__Your objective__: From the listing below, copy out every line that contains the word "Clear".

__Data supplied__:
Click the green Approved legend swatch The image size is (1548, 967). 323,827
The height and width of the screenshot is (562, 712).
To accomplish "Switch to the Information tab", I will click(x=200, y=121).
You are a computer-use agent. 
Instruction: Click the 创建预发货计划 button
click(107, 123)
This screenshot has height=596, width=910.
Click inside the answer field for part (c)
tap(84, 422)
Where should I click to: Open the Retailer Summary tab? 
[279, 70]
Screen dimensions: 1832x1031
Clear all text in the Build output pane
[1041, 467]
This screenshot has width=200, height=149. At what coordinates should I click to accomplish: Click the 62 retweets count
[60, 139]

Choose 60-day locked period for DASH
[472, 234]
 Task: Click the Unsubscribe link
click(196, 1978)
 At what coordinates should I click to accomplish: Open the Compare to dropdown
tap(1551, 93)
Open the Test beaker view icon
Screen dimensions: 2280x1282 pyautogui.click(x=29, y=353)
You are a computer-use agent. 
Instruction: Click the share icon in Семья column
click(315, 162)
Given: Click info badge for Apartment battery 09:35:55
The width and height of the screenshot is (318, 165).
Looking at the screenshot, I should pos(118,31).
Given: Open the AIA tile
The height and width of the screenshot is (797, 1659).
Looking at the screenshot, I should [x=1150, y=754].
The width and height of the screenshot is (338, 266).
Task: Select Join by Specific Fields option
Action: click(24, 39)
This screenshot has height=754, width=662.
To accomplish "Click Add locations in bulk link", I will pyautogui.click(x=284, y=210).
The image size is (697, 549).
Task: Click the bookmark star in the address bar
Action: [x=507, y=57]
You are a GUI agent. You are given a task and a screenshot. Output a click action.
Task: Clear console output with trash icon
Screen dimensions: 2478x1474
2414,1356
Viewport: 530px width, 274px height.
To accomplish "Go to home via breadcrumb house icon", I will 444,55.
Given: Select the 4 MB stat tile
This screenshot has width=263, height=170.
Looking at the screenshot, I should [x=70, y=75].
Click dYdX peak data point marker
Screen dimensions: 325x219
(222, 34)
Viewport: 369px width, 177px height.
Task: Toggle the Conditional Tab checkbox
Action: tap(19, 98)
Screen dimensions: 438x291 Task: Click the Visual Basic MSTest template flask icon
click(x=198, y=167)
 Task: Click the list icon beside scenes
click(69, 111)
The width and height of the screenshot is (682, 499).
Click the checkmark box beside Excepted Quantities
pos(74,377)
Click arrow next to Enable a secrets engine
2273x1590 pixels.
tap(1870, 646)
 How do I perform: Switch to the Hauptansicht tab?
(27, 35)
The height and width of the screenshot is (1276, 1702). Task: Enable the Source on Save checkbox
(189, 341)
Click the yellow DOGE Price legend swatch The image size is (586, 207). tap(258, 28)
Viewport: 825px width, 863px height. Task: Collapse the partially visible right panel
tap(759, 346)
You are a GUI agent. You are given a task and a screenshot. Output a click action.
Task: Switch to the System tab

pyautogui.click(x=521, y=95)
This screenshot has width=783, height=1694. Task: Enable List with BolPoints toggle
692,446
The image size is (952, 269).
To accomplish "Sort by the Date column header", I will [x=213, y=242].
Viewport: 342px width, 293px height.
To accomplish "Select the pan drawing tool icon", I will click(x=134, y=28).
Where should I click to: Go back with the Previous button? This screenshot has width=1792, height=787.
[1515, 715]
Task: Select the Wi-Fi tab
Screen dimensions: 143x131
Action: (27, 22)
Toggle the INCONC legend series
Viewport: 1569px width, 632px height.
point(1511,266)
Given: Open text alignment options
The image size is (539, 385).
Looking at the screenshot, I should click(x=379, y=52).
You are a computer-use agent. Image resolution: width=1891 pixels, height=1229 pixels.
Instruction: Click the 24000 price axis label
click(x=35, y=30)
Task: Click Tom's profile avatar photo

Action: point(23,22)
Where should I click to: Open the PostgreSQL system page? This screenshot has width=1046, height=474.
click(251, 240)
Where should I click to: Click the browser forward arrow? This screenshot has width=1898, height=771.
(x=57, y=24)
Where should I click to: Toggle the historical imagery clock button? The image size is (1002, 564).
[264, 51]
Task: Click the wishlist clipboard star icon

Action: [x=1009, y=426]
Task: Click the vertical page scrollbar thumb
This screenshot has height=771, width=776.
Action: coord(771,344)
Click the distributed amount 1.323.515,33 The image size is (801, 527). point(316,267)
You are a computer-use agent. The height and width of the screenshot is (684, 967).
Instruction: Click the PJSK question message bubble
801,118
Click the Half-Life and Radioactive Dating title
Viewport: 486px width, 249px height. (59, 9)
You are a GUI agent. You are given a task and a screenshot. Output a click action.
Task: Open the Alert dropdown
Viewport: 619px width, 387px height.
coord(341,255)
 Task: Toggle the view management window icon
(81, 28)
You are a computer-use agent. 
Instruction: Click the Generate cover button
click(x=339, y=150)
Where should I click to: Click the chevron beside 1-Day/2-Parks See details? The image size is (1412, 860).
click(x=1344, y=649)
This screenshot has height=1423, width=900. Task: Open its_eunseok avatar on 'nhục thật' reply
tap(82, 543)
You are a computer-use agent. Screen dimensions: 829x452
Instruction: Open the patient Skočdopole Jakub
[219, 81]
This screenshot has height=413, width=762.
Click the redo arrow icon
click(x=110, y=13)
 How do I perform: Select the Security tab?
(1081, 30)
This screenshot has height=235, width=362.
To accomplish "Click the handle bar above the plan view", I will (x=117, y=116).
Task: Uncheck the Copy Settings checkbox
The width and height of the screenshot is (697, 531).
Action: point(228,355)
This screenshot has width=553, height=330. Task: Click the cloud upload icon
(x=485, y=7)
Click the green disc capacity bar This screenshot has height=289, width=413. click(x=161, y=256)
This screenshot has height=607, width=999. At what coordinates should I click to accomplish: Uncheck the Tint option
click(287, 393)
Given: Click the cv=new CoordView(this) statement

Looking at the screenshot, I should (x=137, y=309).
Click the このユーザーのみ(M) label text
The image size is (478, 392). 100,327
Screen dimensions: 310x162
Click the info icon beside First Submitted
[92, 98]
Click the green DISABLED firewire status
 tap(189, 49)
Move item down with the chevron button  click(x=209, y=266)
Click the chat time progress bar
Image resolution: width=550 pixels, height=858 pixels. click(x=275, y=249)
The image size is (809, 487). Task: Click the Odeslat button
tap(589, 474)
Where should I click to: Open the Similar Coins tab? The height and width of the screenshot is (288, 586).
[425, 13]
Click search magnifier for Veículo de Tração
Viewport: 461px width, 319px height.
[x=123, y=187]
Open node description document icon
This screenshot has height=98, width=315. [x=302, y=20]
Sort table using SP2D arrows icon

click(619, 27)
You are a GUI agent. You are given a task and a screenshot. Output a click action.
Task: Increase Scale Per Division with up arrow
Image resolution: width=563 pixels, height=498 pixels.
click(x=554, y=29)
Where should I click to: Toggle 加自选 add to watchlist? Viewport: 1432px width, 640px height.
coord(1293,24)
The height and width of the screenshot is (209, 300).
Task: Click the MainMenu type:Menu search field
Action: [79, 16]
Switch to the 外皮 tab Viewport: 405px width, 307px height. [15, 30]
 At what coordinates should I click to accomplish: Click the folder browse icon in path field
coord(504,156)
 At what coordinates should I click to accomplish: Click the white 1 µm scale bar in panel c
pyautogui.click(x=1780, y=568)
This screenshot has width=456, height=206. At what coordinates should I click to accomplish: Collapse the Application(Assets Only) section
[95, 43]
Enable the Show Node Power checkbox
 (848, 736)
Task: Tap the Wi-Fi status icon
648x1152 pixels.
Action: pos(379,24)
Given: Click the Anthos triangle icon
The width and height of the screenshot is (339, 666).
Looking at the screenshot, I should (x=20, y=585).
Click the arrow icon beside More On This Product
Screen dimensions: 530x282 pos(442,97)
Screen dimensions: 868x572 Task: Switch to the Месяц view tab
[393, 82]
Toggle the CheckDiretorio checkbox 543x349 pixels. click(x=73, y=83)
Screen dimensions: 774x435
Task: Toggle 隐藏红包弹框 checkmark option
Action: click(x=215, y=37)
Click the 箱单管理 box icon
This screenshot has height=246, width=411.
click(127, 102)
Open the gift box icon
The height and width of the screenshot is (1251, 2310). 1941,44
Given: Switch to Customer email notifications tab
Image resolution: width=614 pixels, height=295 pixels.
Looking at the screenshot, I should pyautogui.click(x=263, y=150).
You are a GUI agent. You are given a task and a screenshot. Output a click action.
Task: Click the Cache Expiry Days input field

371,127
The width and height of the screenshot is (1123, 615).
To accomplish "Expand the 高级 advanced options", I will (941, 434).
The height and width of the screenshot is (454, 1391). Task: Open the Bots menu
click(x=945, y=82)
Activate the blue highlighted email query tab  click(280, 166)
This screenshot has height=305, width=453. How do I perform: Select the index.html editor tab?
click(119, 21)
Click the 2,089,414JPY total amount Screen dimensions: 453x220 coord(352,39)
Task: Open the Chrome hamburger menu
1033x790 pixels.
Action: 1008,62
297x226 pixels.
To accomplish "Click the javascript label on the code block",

__Problem solution__:
Clear all text in the Build output pane
Task: Clear console output with trash icon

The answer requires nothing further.